Collected data entries
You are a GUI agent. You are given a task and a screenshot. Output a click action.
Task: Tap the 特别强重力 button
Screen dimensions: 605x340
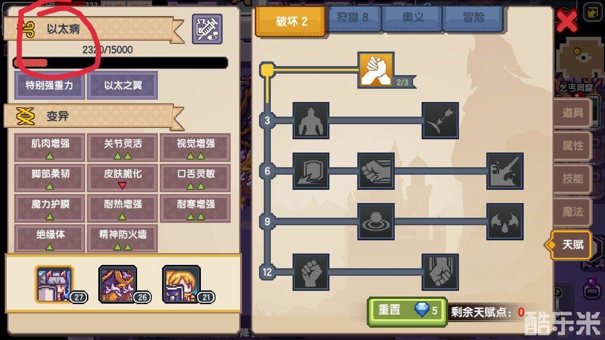50,85
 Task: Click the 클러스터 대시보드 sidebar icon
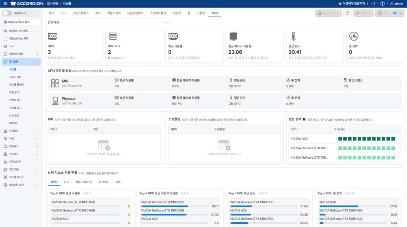tap(6, 31)
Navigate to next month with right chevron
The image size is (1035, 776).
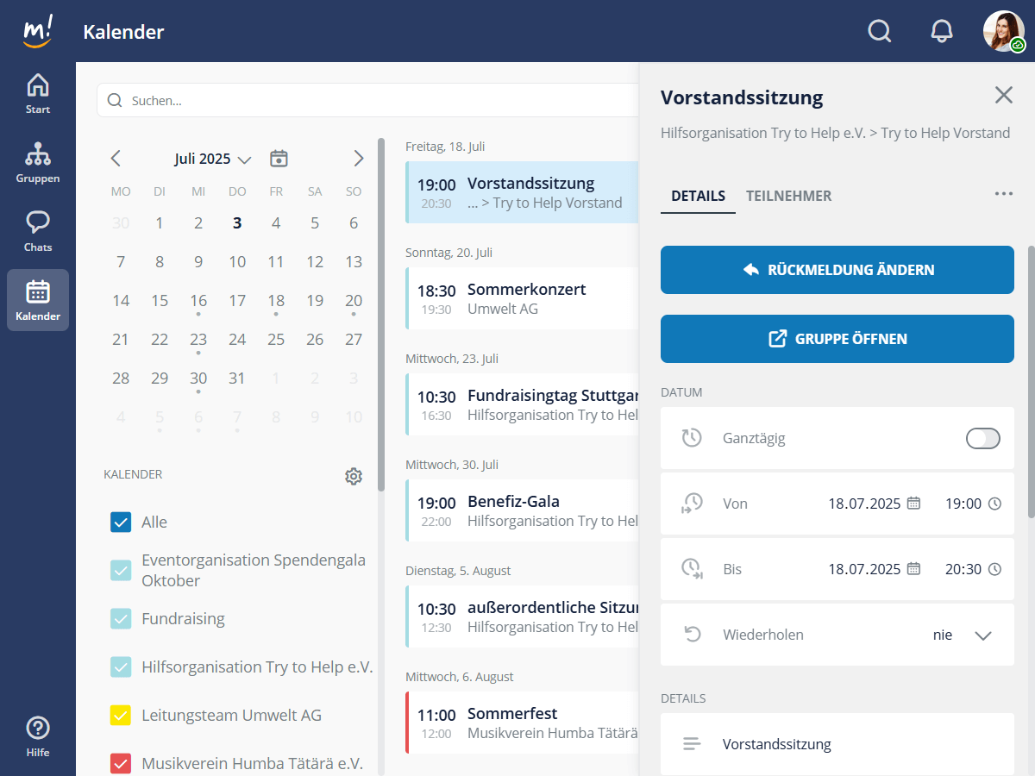tap(359, 159)
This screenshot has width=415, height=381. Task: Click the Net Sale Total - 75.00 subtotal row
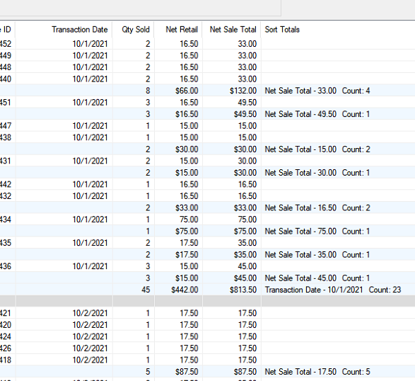pyautogui.click(x=208, y=231)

INSTRUCTIONS TO FOLLOW:
What is needed is every record above printed exactly, with no pictures.

SOLUTION TO THIS EXERCISE:
You are a GUI agent. You are given a task and a screenshot. Output a click action.
Task: Tap the 特别强重力 button
Screen dimensions: 605x340
50,85
 Task: Click the 클러스터 대시보드 sidebar icon
tap(6, 31)
Navigate to next month with right chevron
The image size is (1035, 776).
tap(359, 159)
This screenshot has width=415, height=381. Task: Click the Net Sale Total - 75.00 subtotal row
pyautogui.click(x=208, y=231)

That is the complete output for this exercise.